Speaker of the Goa Legislative Assembly
- In office 1 July 2019 – 10 March 2022
- Governor: P. S. Sreedharan Pillai Mridula Sinha
- Chief Minister: Pramod Sawant
- Preceded by: Pramod Sawant
- Succeeded by: Ramesh Tawadkar

Member of Goa Legislative Assembly
- In office 2017–2022
- Preceded by: Naresh Sawal
- Succeeded by: Chandrakant Shetye
- In office 2002–2012
- Preceded by: Pandurang Raut
- Succeeded by: Naresh Sawal
- Constituency: Bicholim

Personal details
- Born: Goa, India
- Party: Bharatiya Janata Party
- Spouse: Aruna Patnekar

= Rajesh Patnekar =

Indian politician

Rajesh Tulshidas Patnekar (born 23 September 1963) is an Indian politician and member of the Bharatiya Janata Party. Patnekar was member of the Goa Legislative Assembly from the Bicholim constituency in North Goa. He was re-elected as an MLA in the 2017 Vidhan Sabha Election.

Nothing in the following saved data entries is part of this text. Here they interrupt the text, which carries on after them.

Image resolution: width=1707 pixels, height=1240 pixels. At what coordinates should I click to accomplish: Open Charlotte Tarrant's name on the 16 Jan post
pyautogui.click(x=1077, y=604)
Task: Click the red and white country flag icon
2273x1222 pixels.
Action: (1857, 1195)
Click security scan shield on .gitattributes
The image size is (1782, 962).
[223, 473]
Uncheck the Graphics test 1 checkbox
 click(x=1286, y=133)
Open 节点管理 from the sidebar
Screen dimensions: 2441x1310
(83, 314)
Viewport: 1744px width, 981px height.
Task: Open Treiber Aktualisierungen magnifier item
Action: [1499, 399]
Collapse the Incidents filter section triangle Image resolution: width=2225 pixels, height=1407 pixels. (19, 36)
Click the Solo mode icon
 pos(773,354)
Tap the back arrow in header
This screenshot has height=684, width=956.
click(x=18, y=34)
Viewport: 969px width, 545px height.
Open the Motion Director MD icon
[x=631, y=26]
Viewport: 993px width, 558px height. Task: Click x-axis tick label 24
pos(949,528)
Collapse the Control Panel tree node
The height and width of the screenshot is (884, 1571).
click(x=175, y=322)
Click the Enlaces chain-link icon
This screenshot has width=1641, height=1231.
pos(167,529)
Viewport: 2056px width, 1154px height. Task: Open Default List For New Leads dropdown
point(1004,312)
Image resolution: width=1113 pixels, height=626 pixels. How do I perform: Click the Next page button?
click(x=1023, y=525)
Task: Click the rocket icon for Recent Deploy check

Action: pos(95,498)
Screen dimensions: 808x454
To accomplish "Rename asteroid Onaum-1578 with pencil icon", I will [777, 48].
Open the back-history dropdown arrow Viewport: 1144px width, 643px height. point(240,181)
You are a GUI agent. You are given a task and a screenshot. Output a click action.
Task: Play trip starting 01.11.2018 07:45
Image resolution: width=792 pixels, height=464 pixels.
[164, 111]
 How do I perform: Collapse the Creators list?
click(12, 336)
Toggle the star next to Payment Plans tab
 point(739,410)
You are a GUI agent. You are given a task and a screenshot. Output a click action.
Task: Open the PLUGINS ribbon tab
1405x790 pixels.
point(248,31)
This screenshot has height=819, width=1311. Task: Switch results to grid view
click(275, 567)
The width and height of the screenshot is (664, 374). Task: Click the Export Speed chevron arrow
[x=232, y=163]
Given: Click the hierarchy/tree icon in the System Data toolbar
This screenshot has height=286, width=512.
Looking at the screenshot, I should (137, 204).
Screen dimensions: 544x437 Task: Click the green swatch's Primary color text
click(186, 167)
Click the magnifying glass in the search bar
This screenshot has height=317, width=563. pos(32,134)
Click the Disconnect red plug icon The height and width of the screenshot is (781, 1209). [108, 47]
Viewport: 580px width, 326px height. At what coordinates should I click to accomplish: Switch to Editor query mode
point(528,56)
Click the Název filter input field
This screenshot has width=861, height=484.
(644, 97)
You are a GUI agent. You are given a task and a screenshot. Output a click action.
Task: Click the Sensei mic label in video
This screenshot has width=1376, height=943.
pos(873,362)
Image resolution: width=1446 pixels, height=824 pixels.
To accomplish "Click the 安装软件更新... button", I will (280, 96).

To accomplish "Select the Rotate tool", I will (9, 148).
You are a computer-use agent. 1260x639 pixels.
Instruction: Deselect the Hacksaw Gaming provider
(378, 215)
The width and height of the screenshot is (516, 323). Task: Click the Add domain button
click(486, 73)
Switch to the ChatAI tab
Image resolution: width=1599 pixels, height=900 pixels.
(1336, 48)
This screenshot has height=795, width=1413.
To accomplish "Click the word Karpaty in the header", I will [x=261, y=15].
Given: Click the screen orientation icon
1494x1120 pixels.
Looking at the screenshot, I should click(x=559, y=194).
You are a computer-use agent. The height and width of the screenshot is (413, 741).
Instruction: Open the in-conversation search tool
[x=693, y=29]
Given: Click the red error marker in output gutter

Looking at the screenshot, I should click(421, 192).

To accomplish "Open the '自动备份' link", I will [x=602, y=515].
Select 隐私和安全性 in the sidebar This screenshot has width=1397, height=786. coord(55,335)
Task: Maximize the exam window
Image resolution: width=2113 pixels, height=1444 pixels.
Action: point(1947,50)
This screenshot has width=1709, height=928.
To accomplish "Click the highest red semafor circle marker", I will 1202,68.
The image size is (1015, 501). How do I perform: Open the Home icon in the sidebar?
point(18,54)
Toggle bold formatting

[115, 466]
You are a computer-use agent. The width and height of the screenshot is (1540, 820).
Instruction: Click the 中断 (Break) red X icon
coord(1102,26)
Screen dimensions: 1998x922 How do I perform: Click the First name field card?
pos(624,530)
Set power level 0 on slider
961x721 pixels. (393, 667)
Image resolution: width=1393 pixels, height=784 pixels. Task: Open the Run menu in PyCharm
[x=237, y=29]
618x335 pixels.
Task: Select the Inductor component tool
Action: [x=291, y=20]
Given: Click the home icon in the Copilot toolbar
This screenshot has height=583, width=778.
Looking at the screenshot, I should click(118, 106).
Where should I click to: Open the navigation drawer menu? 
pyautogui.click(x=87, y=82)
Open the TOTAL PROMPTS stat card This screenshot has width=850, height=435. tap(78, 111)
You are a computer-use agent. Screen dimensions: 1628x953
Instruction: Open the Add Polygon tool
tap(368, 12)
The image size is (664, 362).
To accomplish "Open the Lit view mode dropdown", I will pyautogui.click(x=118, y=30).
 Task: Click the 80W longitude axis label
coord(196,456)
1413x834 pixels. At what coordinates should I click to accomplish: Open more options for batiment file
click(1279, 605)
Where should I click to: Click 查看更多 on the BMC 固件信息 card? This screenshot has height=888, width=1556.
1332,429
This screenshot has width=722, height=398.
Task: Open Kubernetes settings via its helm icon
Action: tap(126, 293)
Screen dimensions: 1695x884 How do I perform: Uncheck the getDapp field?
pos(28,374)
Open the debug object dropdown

He previously held the seat from 2002-2007 and 2007–2012. He has served as the chairman of the Khadi village and industries board, Govt. of Goa. As a member of Goa Legislative Assembly, he was Chairman Of the public accounts committee, and member of various other committees of the Legislature.

==Personal life==
His wife Aruna Patnekar is a high school teacher in St. Mary's Convent High School, Mapusa.